Earth's magnetic field is often visualised as a powerful dipolar bar magnet at the centre of the planet, tilted at around 11° to the axis of rotation. However, the growth of the South Atlantic Anomaly indicates that the processes involved in generating the field are far more complex. Simple dipolar models are unable to account for the recent development of the second minimum.

Swarm constellation
© ESA/ATG Medialab
Swarm constellation
Scientists from the Swarm Data, Innovation and Science Cluster (DISC) are using data from ESA's Swarm satellite constellation to better understand this anomaly. Swarm satellites are designed to identify and precisely measure the different magnetic signals that make up Earth's magnetic field.

Jürgen Matzka, from the German Research Centre for Geosciences, says, "The new, eastern minimum of the South Atlantic Anomaly has appeared over the last decade and in recent years is developing vigorously. We are very lucky to have the Swarm satellites in orbit to investigate the development of the South Atlantic Anomaly. The challenge now is to understand the processes in Earth's core driving these changes."

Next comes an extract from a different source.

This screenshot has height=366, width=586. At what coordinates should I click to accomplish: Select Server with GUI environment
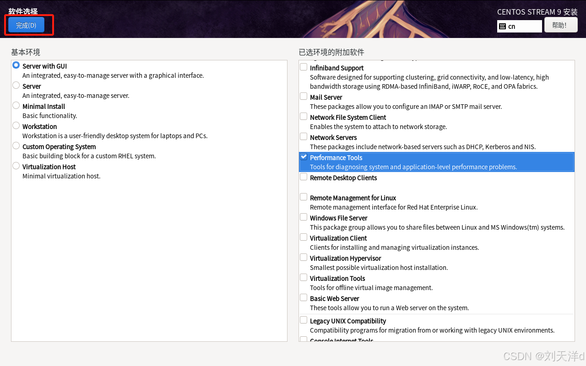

It has been speculated whether the current weakening of the field is a sign that Earth is heading for an eminent pole reversal - in which the north and south magnetic poles switch places. Such events have occurred many times throughout the planet's history and even though we are long overdue by the average rate at which these reversals take place (roughly every 250 000 years), the intensity dip in the South Atlantic occurring now is well within what is considered normal levels of fluctuations.

At surface level, the South Atlantic Anomaly presents no cause for alarm. However, satellites and other spacecraft flying through the area are more likely to experience technical malfunctions as the magnetic field is weaker in this region, so charged particles can penetrate the altitudes of low-Earth orbit satellites.

The mystery of the origin of the South Atlantic Anomaly has yet to be solved. However, one thing is certain: magnetic field observations from Swarm are providing exciting new insights into the scarcely understood processes of Earth's interior.